Je me trompe peut-être, mais je ne pense pas que ce soit la norme. Je ne saisis pas tout à fait la démarche, encore moins l’intérêt d’entrer en possession desdits objets. J’aurais bien aimé en jaser avec mon père et ma mère, voir ce qu’ils en auraient pensé !

Mes parents, nés dans les années 1930, ont vu passer pas mal plus de choses déroutantes que moi. Un des héros de jeunesse de mon père était Dick Tracy, un détective de bande dessinée qui avait une montre walkie-talkie. Ça l’avait marqué. Mon père est mort en 2013, deux ans avant l’arrivée de l’Apple Watch. Je sais qu’il n’en serait pas revenu.

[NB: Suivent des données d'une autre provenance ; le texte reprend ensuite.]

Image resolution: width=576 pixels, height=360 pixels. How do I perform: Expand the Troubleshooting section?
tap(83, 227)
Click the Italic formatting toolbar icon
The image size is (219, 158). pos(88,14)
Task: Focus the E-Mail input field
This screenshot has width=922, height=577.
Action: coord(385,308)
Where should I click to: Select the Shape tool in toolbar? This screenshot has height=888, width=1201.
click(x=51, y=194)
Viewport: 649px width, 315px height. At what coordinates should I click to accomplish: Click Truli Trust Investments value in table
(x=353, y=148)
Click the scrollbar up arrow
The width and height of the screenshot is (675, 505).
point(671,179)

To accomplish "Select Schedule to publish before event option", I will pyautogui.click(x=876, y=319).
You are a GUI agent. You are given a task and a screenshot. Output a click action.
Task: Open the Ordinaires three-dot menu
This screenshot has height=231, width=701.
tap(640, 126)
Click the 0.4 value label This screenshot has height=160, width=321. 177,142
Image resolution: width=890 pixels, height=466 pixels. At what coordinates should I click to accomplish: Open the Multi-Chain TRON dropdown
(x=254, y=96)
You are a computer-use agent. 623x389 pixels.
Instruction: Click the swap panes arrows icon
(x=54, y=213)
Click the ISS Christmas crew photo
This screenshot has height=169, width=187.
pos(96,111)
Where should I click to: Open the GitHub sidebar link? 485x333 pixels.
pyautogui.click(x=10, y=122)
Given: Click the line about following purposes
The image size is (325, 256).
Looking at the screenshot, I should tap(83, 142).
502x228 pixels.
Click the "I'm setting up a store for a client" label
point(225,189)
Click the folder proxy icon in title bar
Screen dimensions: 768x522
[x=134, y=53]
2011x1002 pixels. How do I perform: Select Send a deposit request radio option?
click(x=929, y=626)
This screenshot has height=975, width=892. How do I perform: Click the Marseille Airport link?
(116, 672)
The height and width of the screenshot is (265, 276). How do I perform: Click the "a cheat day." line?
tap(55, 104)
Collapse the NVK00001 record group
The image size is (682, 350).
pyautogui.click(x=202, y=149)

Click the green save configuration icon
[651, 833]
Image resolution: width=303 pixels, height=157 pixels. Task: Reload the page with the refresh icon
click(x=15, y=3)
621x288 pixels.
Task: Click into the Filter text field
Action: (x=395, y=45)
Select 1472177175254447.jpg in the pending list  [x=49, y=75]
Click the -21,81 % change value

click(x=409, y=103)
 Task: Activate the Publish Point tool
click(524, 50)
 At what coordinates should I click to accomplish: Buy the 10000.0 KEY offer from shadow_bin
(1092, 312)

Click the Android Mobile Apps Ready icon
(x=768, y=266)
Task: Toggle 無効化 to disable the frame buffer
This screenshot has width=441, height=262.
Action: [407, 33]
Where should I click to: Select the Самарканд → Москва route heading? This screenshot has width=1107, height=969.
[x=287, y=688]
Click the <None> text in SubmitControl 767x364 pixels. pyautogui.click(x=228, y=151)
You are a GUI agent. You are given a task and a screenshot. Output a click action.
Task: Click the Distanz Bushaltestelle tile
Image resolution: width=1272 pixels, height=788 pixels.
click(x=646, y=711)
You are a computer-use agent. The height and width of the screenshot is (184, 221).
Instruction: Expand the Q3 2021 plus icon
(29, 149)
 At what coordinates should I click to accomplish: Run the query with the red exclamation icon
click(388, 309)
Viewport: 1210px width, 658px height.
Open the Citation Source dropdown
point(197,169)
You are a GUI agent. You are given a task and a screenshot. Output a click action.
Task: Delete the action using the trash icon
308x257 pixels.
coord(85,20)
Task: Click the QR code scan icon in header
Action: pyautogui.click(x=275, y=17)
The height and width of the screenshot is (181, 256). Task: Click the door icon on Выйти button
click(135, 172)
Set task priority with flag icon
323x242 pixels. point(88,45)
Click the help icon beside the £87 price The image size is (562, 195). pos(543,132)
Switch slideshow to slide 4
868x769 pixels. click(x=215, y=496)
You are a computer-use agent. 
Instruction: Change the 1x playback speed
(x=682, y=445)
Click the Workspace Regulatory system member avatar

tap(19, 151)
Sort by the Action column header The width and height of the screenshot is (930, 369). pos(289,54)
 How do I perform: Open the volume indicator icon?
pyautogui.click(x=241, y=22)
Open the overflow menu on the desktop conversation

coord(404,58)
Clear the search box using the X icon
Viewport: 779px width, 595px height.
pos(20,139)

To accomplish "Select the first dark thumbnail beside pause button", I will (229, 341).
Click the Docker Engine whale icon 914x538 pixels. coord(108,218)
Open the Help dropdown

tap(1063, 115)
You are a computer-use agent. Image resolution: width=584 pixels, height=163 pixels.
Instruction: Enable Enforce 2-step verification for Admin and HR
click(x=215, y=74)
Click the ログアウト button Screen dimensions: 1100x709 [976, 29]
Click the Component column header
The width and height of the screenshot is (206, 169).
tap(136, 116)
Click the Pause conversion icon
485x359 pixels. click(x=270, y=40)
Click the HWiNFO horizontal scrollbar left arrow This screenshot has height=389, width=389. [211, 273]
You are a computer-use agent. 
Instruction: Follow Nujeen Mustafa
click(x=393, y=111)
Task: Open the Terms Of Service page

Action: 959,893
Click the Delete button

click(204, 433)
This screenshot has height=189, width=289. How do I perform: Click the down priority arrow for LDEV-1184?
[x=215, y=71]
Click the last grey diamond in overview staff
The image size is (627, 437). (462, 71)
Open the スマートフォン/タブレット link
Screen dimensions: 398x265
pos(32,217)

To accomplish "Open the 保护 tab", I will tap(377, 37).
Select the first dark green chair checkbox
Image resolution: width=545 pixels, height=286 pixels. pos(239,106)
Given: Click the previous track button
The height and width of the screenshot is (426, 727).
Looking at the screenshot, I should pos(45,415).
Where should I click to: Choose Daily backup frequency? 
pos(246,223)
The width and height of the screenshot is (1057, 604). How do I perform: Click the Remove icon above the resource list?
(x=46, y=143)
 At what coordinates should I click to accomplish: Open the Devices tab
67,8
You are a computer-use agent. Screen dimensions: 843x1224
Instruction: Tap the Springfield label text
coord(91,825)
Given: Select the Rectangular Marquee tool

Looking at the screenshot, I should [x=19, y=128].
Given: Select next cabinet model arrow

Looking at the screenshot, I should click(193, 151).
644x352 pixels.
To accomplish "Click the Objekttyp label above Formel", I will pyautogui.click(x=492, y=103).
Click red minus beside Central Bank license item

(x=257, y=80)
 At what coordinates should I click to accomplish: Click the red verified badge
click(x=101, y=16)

Je me souviens de lui avoir montré l’application Google Maps dans mon téléphone. Pour lui, c’était de la science-fiction. Il était de la génération qui se rendait à destination en lisant les panneaux de signalisation sur la route. (Ils sont encore là, on les remarque à peine.) Si le trajet était compliqué, il dépliait une carte routière. Il était même capable de la replier correctement, sans pogner les nerfs, lui qui était tout sauf patient. Pour éviter de trop l’ébranler, j’ai préféré lui taire que dans mon téléphone, il y avait aussi une boussole, un niveau, un dictaphone, un chronomètre, un…

Je me demande si c’est de la technologie que me viendra le sentiment d’être dépassé. Est-ce que ça m’arrivera avec la voiture sans conducteur ? Quand je subirai une intervention chirurgicale entièrement pratiquée par des machines ? Quand mon robot assistant personnel va se rebeller et déclencher une révolution ?

Je vous laisse, mon imprimante refuse d’imprimer le NFT que j’ai acheté sur une blockchain avec mes bitcoins et il faut que j’aille voir ce qui se passe.